The Dow Jones industrial average was down 44.12 points, or 0.27 percent, at 16,414.44. The Standard & Poor's 500 Index was up 5.10 points, or 0.28 percent, at 1,843.80. The Nasdaq Composite Index was up 28.18 points, or 0.67 percent, at 4,225.76.
The S&P materials index rose 0.6 percent as one of the best performing major S&P indexes, led by a 6.6 percent gain in Dow Chemical to $45.93.
Energy stocks, another group with some correlation to the pace of economic growth, advanced 0.5 percent.
As the Federal Reserve has embarked on its plan to reduce stimulus, investors will closely monitor corporate profits for signs of growth. About eight companies have issued negative outlooks for every positive one, which would mark the lowest ratio on record should it continue.
The benchmark 10-year US Treasury note was down 1/32 in price, with its yield at 2.8286 percent.

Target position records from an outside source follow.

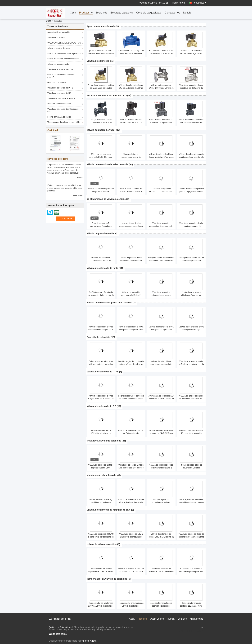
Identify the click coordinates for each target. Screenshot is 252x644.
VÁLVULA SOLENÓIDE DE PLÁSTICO (64, 43)
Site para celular (58, 634)
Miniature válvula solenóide (59, 104)
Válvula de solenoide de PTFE (60, 88)
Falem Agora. (178, 3)
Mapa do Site (196, 619)
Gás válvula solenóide (57, 82)
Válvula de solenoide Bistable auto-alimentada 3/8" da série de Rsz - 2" (131, 468)
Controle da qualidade (149, 13)
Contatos (182, 619)
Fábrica (171, 619)
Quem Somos (157, 619)
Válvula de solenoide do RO (59, 93)
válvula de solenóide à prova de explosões (61, 76)
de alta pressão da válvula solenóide (63, 59)
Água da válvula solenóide (59, 32)
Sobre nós (101, 13)
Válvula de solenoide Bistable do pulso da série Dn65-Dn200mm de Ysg (101, 468)
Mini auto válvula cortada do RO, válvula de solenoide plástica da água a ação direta (191, 433)
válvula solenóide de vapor (59, 48)
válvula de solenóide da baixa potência (64, 53)
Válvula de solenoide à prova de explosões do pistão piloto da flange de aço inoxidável (131, 330)
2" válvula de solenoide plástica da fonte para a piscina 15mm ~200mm (191, 295)
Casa (73, 13)
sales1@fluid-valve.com (191, 631)
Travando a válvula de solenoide (61, 98)
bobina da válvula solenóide (59, 117)
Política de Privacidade (60, 627)
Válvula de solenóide (56, 38)
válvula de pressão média (58, 64)
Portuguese (199, 3)
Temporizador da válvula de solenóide (64, 122)
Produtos (84, 13)
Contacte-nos (172, 13)
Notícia (187, 13)
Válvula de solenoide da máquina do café (63, 110)
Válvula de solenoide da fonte (60, 69)
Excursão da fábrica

The 10-year yield was as high as 2.867 percent overnight after hitting 2.818 percent on Friday, which was its lowest level since Dec. 11, according to Reuters data.
World stocks were flat.
European stocks rose to a 5-1/2-year high after a move by China to inject money into financial markets eased concerns about a credit crunch that could hamper growth.
European shares also were boosted as results from Unilever and Remy Cointreau SA sparked optimism.

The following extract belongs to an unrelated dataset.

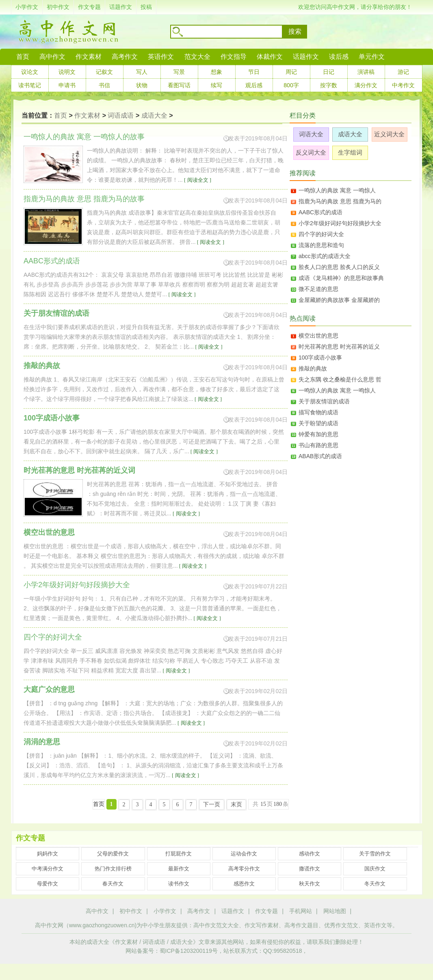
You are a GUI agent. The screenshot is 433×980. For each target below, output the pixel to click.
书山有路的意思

Chinese money market rates fell after the country's central bank injected more than 255 billion yuan ($42 billion) into the financial system, easing concerns that another credit crunch was under way less than a month after a late December squeeze.
The key Euribor lending rate held steady as banks began reducing their reliance on European Central Bank funding as they turn again to the market. The ECB has pledged to intervene should the rise in bank-to-bank lending rates that underpin borrowing costs across the economy become "unwarranted."
German government bond futures fell 4 ticks.
The euro fell toward Monday's two-month troughs after the ZEW indicator of German economic sentiment for January unexpectedly fell to 61.7 after surging to 62.0 in December.
The dollar was broadly stronger, bouncing to 104.33 yen on the speculation of another Fed stimulus cut.
The yen was also under pressure after Japan's central bank began a two-day policy meeting, where it is expected to keep its massive quantitative easing program unchanged.
Among commodities, Brent crude oil settled up 0.4 percent at $106.73 a barrel as the International Energy Agency raised its forecast for global oil demand this year, citing accelerating economic growth.